Oui, ça me parait une remarque tout à fait pertinente. Oui, il n’y a pas tellement de désir en jeu. A part un désir de maîtrise mais c’est plutôt une volonté de maitriser ce qui échappe et qui a toujours échappé. C’est extrêmement ironique quand même car la psychiatrie s’est bâtie  sur les idéaux de la Révolution avec justement les chaines qu’on enlevait aux patients, Pinel doit se retourner dans sa tombe à voir qu’aujourd’hui on y est revenu. Ce qui m’apparait dans cette histoire, c’est que les choses sont connues depuis plusieurs années, il y avait déjà eu des rapports sur ce problème, et qu’ils ont essayé de le régler manifestement et que les soignants en sont désolés, ils disent ça nous plait pas mais on le fait quand même.

Il y a une impuissance comme ça.  Pour rebondir sur la question de la volonté, ce qui est affiché, c’est une impuissance. « On ne peut pas faire autrement de toute façon, c’est quelque chose qui nous dépasse ». Il n’y a vraiment pas de sujet en jeu comme si c’était les rouages d’une machine.

 

Céline :

Après aussi, il ne faut pas non plus … On l’évoquait quand on a un peu traité de l’hospitalisation contrainte et de ce glissement un peu sémantique de l’hospitalisation au soin, et au fait qu’on est face aussi à de terribles injonctions paradoxales qui sont à la fois de maîtriser les débordements sociaux de la maladie, parce qu’on en est là quand même, il s’agit, de maitriser l’agitation, de maitriser ce qui vient faire irruption dans le décor, tout en n’hospitalisant pas, car l’hospitalisation devient le lieu de privation de liberté et du coup les lits d’hospitalisation sont réduits alors que la demande psychiatrique explose. La psychiatrie en tant que dispositif est prise dans une espèce d’étau d’injonctions paradoxales. C’est la formule de Daumezon : «  Toute hospitalisation est abusive et toute sortie est prématurée »

● ● ● ●

**TRAVAIL DEMANDÉ:**
1 – Résumez en deux phrases le passage sur la psychiatrie.
2 – Prolongez le passage sur la psychiatrie après la citation de Daumezon qui le termine.

**BLOC DE DONNÉES:**

● ● ● ●

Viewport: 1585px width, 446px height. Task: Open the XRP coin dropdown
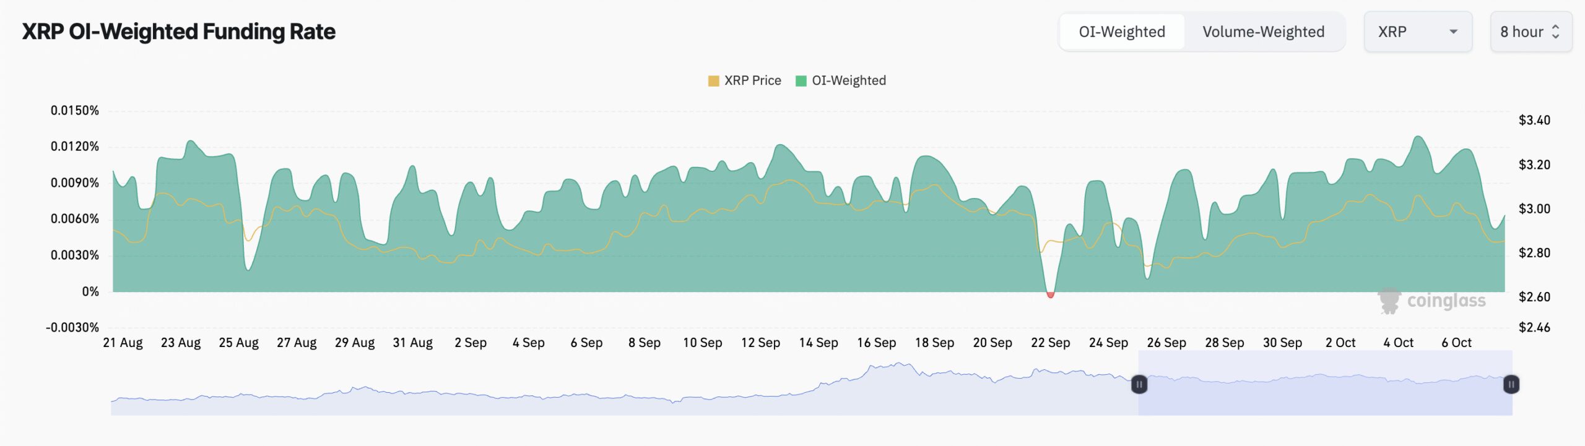coord(1405,32)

● ● ● ●

**RÉPONSES SUCCESSIVES:**
1 – La psychiatrie s'est bâtie sur les idéaux de la Révolution en enlevant leurs chaînes aux patients, mais elle y est aujourd'hui revenue, alors que le problème est connu depuis plusieurs années et que les soignants, désolés, affichent une impuissance. Elle se trouve prise dans un étau d'injonctions paradoxales, devant maîtriser l'agitation et les débordements sociaux de la maladie sans hospitaliser, tandis que les lits sont réduits et que la demande explose, ce que résume la formule de Daumezon : « Toute hospitalisation est abusive et toute sortie est prématurée ».

2 –
 

Docteur Fromentin :

Est-ce que quelqu’un veut poser une question ?

 

Question dans la salle :

Je voudrais poser une question par rapport aux Dix Commandements, par rapport à l’inceste et la mort du père. Vous avez dit : « c’est la transgression qui organise la vie sociale et non pas l’inverse. » Et que ces deux lois sont « des lois de structure ». Ne peut-on pas prendre les Dix Commandements aussi comme des lois de structure dans la mesure où les uns comme les autres de toute façon sont transgressées ?

 

Docteur Fromentin :

Ce que dit Lacan c’est qu’il sépare quand même. Il dit que les Dix Commandements soutiennent le rapport du sujet à sa propre parole et en fait, pour dire les choses simplement, pour reprendre un commandement sur lequel il a longuement digressé qui est : « Tu ne mentiras point ». C’est le fameux paradoxe d’Epimenide que reprend Lacan tout au long de son enseignement, qui est le menteur qui dit «  je ne suis pas un menteur » ou «  je suis un menteur ». C’est une phrase qui ne peut aboutir qu’à une aporie, à moins de concevoir les choses en termes de séparation entre énoncé et énonciation. Ce sont des discussions qui vous sont familières ? Oui ?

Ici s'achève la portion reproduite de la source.